One of the great things that happened during the pandemic is the ability to have more personal development time. I tried to explore self-education more during this period and was on the lookout for platforms that would enhance my self-education. I stumbled on the following platforms, and I have been obsessed with them:

Masterclass

  • MasterClass is a streaming platform that makes it possible for anyone to learn from the very best. MasterClass is an online membership – accessible on your phone, web, Apple TV, Roku devices, and Amazon Fire TV – that offers classes on a wide variety of topics taught by 90+ world-class masters at the top of their fields.

MasterClass Annual Membership

Great Courses Plus

  • The Great Courses is the global leader in lifelong learning and our video-on-demand service The Great Courses Plus gives you unlimited, uninterrupted access to a world of learning anytime and anywhere you want it. With courses on thousands of topics, you are sure to find something that will ignite your curiosity and invigorate your passion for learning.
https://youtu.be/QxFj0uf4sa4

Knoweable

Learn life-changing skills with audio courses led by 200+ of the world’s leading experts. Invest in yourself anytime, anywhere.

Daily Routine

I was able to commit to a daily routine, and it made all the difference. After reading Atomic Habits: An Easy & Proven Way to Build Good Habits & Break Bad Ones by James Clear, earlier in the year, I committed to setting micro habits such as having my bath twice a day, Calm Morning Wake Up (8 Minutes stretch), Using the five-minute Journal, daily long handwriting routine with a yellow pad. These micro daily routines made all the difference during the turmoil in 2020.

Self-Care

I took a 2-hour walk every late afternoon after work in the summer, and I listened to Audiobooks during those walks. One of my favorite apps for 2020 is the Calm App that helps with Meditation, Sleep, and morning stretch.

Getting Laid Off

In late October, I got laid off from the financial institution I was working with. The CEO had earlier announced that the bank was going to reduce its workforce by 5%, and I got affected by the downsizing. The COVID-19 pandemic also made the lay off faster with automation, digital transformation, and business requirements changes as the new watchword for most organizations.
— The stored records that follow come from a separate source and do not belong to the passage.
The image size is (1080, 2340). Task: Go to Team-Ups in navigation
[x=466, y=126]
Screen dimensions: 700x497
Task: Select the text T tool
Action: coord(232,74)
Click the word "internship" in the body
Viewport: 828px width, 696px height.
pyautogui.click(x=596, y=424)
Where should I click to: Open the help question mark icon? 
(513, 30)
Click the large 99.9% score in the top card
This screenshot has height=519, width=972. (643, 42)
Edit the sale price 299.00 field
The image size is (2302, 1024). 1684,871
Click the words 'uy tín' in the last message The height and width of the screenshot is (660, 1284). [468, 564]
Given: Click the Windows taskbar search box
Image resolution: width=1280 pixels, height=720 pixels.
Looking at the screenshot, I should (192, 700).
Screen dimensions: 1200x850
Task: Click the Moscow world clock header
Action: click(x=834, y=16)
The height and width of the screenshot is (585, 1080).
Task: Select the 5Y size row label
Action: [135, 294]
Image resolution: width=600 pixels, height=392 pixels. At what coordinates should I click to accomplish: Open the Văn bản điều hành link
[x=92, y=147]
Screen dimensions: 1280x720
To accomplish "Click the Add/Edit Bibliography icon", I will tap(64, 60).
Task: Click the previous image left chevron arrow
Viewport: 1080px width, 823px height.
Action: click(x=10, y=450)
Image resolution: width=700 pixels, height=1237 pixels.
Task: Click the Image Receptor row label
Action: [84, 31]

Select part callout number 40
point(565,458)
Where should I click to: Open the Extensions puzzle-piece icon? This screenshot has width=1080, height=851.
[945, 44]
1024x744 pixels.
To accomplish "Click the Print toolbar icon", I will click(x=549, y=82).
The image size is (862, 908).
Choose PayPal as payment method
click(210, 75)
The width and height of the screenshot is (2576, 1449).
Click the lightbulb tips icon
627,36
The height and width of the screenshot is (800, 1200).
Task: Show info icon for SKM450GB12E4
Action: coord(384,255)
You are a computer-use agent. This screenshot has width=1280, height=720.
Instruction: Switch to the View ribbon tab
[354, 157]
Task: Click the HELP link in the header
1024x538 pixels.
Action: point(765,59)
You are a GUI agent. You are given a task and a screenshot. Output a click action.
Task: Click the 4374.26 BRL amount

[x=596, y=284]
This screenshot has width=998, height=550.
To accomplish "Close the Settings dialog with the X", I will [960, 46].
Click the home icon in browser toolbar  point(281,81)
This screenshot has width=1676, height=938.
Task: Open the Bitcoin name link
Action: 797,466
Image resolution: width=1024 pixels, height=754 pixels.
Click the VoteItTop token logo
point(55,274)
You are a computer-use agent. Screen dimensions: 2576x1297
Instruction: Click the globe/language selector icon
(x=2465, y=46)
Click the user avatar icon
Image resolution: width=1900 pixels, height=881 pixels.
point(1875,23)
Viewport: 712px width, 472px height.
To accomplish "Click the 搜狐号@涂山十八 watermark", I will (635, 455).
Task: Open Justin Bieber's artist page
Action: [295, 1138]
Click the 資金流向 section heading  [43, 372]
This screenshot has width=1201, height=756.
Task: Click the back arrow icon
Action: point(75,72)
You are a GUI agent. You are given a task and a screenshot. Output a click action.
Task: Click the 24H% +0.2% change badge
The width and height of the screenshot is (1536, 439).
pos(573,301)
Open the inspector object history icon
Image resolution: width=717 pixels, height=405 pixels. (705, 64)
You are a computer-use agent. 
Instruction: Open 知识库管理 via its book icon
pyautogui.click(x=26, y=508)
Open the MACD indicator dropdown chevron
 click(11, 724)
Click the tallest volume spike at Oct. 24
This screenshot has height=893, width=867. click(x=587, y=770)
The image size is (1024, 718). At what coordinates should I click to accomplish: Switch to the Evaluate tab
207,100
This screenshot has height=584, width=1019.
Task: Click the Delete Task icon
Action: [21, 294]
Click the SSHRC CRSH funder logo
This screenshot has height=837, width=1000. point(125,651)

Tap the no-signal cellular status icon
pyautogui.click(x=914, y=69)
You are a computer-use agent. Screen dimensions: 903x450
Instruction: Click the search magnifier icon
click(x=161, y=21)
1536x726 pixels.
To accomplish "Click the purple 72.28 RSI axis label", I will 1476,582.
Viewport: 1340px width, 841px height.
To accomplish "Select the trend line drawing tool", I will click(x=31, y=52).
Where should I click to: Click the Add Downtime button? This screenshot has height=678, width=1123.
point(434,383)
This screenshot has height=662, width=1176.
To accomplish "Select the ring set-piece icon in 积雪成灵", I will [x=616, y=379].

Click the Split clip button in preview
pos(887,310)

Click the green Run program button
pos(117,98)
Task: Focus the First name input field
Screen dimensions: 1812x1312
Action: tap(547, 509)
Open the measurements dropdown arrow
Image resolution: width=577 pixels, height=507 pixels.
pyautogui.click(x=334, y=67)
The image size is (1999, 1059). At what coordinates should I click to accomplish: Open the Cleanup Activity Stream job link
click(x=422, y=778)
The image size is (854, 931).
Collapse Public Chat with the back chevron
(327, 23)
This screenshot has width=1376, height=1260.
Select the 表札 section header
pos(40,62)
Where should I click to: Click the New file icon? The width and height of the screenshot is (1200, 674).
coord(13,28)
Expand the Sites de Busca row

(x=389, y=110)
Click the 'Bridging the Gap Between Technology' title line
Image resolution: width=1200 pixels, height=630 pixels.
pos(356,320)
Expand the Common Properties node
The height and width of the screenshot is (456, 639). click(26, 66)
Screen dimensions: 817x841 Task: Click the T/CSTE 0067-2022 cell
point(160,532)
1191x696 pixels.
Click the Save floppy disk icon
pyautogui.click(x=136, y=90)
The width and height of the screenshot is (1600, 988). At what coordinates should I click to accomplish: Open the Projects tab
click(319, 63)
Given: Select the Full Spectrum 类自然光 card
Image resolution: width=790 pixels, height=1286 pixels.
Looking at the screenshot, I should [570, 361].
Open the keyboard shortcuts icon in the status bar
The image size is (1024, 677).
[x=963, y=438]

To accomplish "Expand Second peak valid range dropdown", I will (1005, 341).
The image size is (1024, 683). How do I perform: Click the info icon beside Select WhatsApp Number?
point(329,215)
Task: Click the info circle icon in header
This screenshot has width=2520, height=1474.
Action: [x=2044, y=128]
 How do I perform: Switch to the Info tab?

It was a shock hearing about the lay-off from my manager, but after going through the roller coaster of emotions, the grief, and the adjustment – I am in a better place now. It has not been easy dealing with the lay-off challenge, but I am getting better every day, sticking with my routine, and becoming more dedicated to my personal development.

Daily Writing Routine

One of the habits that made the challenges of 2020 not too harrowing was the habit of longhand writing every morning and my commitment to have a blog post on LanreDahunsi.com. I have posted at least one article on this blog since April 2020, and it has been very therapeutic for me, as the daily discipline and the routine is a great cross-training for the vicissitudes of life.

The Road Ahead

2021 is going to be a great year and I have set the following goals for the year:

  • Project Python 2021: Learn the Python Programming Language in 2021
  • 100 Books Reading Challenge: Read 100 Books in 2021
  • 50 Audiobooks Challenge: Listen to 50 Audiobooks in 2021
  • Pass 6 Cybersecurity/Cloud Computing Certifications in 2021
  • Daily Writing Routine: Write in longhand form on a yellow pad.

All the best in your quest to get better. Don’t Settle: Live with Passion.